So, that's life.....
My many hours away from home this weekend, rehearsing, singing, being in and at concerts....all over before I even got started! Drat!!
Last Monday evening I developed a dry asthmatic cough that stayed with me all week. By the time I was finished singing the hymns at yesterday's funeral I was not only dry coughing, I was wet coughing and wheezing. My asthma has not been this bad in about 15 years...not since we left the smokers haven that was our last rental accommodation in Calgary, post Japan foray.
I was coughing so much during the night last night that, for the 3rd night in a row I barely slept. So now of course, as this morning has progressed, some opportunistic virus seems to be taking over where the asthma is leaving off. My symptoms have changed considerably over the last 2 hours and speak of a total recurrence of the cold I had previously, the cold my husband has just reached the end of in terms of symptoms other than ongoing exhaustion. How I hope and pray we are not going to pass this virus back and forth between us like a ping pong ball all winter!!
I don't feel particularly sorry for myself. Winter, asthma, colds etc. go together well and this year it is finally my turn after escaping the worst of both the bad winters and the accompanying illnesses for several years in a row.

### [PROVIDED RECORDS]
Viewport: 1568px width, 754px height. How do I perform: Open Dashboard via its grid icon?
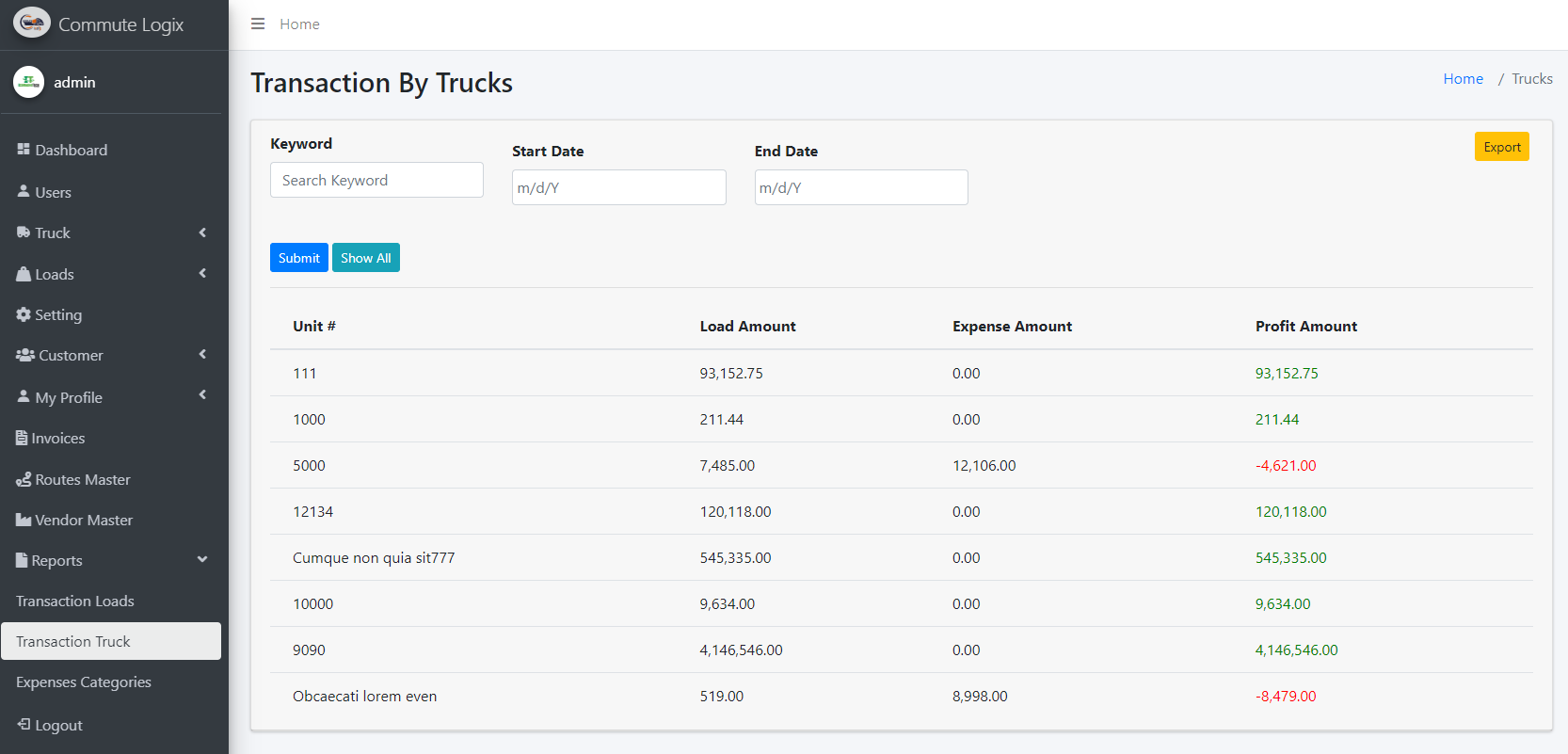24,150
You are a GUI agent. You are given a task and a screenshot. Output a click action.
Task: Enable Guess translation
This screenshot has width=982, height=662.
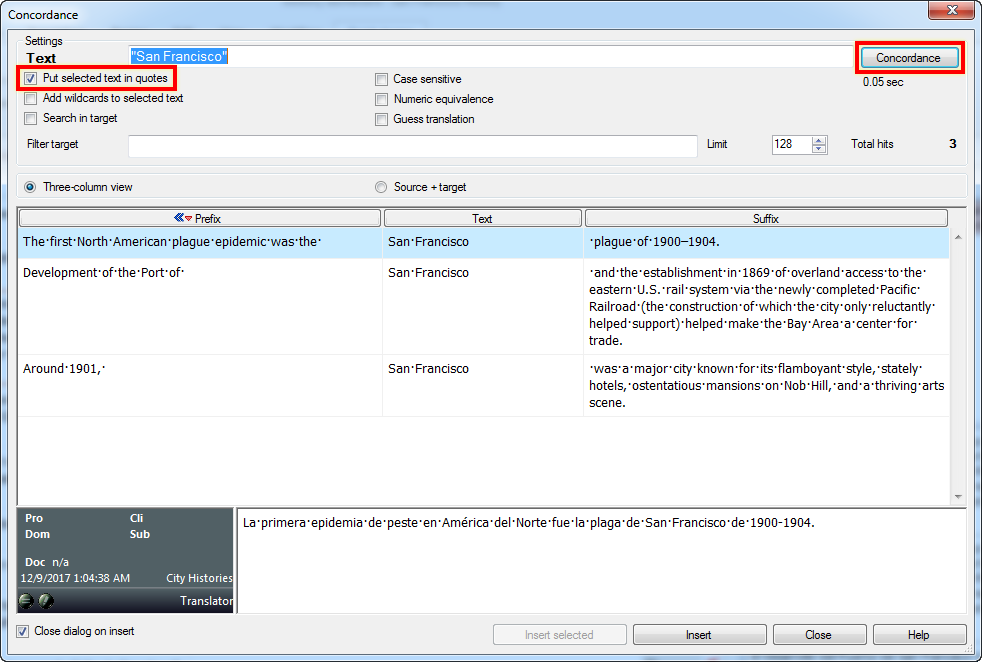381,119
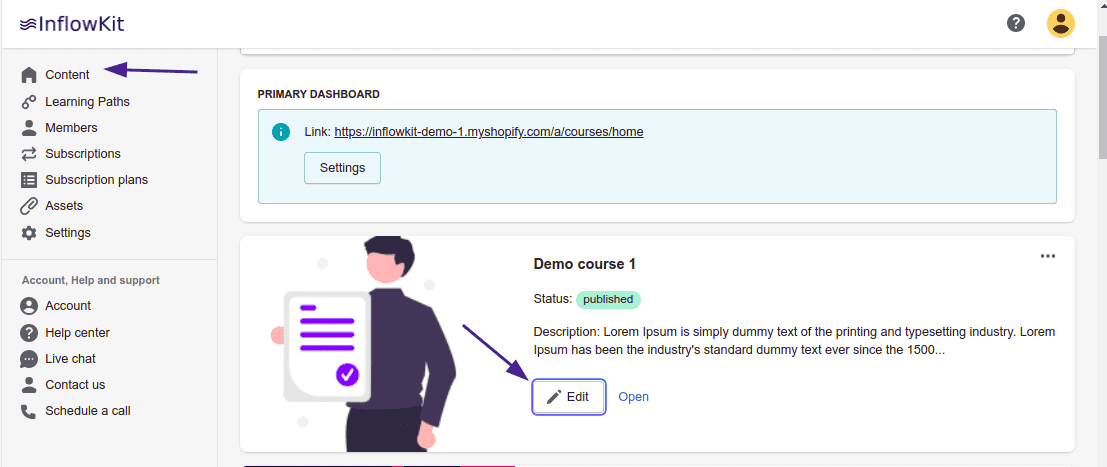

### [TASK TO CARRY OUT]
Extend the personal account of the weekend lost to an asthma flare-up and a returning cold, beginning right after its last sentence.

### [RESPONSE]
Certainly though I am very disappointed. I am going to go to the doctor on Monday if these symptoms are not under control and lessening. I know that to try to go out in the -36C windchill this morning to stand around in a line up at a walk in clinic for as long as 2 hours is not a great idea. From past experience I know my symptoms are going to have to be substantially worse than they are now before a doctor I don't usually deal with will give me anything to clear up the symptoms caused by the virus. As the asthmatic symptoms are giving way to the next viral attack I will watch my progress closely. My husband will be home on Monday so that we can go together to the clinic and I will be relieved of having to be the person outside alone in the bitter cold, scraping the car windshield and sitting on a cold car seat until the heat begins to percolate for my 5 block drive to the clinic. Yes, walking that distance does make more sense than driving, even in this weather and it isn't like I don't have the winter wear for it, but it isn't a good plan for my lungs. It is exhausting enough walking even that short distance in this cold when I am healthy, without adding to the tired feelings by wandering about right now in the frosty air.
I am praying a LOT though that I will be able to sing in our community choir concert next weekend...not that I am all that important to the group, but we are low in our number of altos and every one of us needs to be there to carry our part. Plus, I just darned well enjoy it!!
Here's to some fairly quick healing! Off to get some more hot cranberry and lemon water........in between doing a few loads of laundry. That much work I can certainly handle....I think...hahaha.
Blecch!!! Okay, maybe not so much with the laundry. I do feel wretched.....sigh...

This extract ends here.